Samuel Ferris shows as another of the early Ferris emigrants from Britain to the New World. Samuel was born in
Reading, Berkshire, England in 1616, and married Jersuha Reed there in 1647. It looks as though they left Britain for
the New World almost immediately after marrying in the middle of a country torn by the Civil War, perhaps for
political or religious reasons. In any event, the couple first settled in Charlestown, Suffolk County in Massachusetts,
where their son Zacheriah was born in 1648. They subsequently moved to Newtown, Fairfield County, Connecticut,
where the family became a major economic force, landowners and pioneering farmers on a large scale. Their
original home in Fairfield County is still standing and has been designated a national historic site. Another branch
sprang up in New York -- Queens and Herkimer counties. It’s not known if Samuel and Jeffery were related.
Chances are they were, but how closely is not known.

Those who arrived in New Brunswick from Connecticut and New York claimed large acreages of land around Saint
John and Fredericton in 1784 and 1785 -- some nine large tracts in Sunbury County alone -- putting together a series
of substantial farming estates. A man named Abraham Ferris appears to have led the exodus. Many of the children
of the first wave headed into Ontario, and some of them in turn moved into Manitoba and Saskatchewan in the
middle 1800s. They were Red River colonists. Few records survive, but it is clear that the Ferris family settled in the
west for keeps.

In Ontario, lumberman James Marshall Ferris became a major economic force in the Campbellford area in the late
1800s. He expanded from the forest industry into a number of related fields, using the fortune he amassed to acquire
substantial tracts of land on the south side of the town. The Ferris family donated that land to the province of Ontario
in 1962 for the establishment of a park. Today, Ferris Provincial Park is preserved as a recreational area
encompassing a number of attractions -- scenic stone fences, an eye-pleasing mix of field and forest, and historical
sites such as Sheepwash Point and the Shingle Valley, reminders of Ferris and the pioneer era. There is also a
glacier named after a member of the Ferris family in the extreme northwest corner of British Columbia. Ferris
Glacier is on the B.C.-Alaska boundary between Tatshenshini-Alsek Provincial Park in B.C. and Glacier Bay
National Park on the U.S. side. The name was adopted in the summer of 1922 by the International Boundary
Commission, in honor of William Cant Ferris, a member of the Canadian survey party engaged in surveying the
boundary from 1909 until 1914. William Cant Ferris also served with the Canadian Expeditionary Force during the
Great War -- one of the 132 Ferris men who went to war for Canada, 19 of whom were killed in action. Two other
geographical features are believed to have been named after him in British Columbia: Ferris Creek, near Falkland
northwest of Vernon in the Okanagan Valley, was named after him in 1921 and the name was officially adopted on
Nov. 3, 1932. And a peak northeast of the junction of Ferriston Creek and the Omineca River was named Mount
Ferris in 1917, a name officially adopted on Dec. 7, 1950.

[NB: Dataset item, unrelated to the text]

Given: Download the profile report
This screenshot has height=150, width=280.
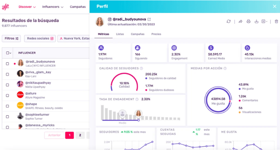Looking at the screenshot, I should pos(256,22).
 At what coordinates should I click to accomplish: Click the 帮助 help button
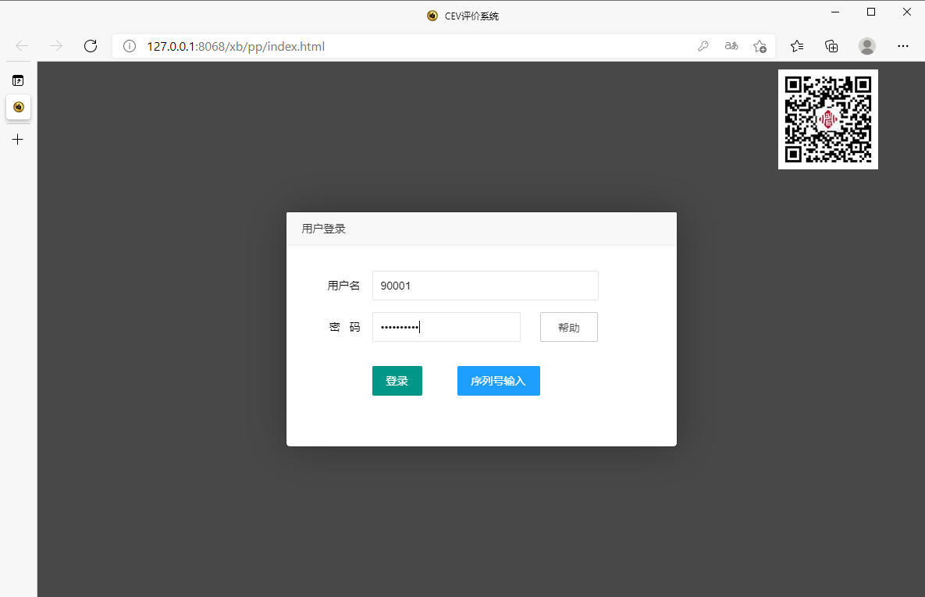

In the United States, the family also survived and thrived. Perhaps the most famous of all the Ferris’ is the man who
invented the wheel. George Washington Gale Ferris, was an Illinois- born steel manufacturer whose lineage traces
directly back to Jeffery Ferris. George dreamed up, designed and built the world’s first Ferris Wheel for the 1896
World Columbian Exposition in Chicago, in response to the challenge the previous exposition in Paris had presented
in the form of the Eiffel Tower. There are thousands of Ferris Wheels today all over the world, still utilizing the basic
principles and construction techniques conceived by George Ferris.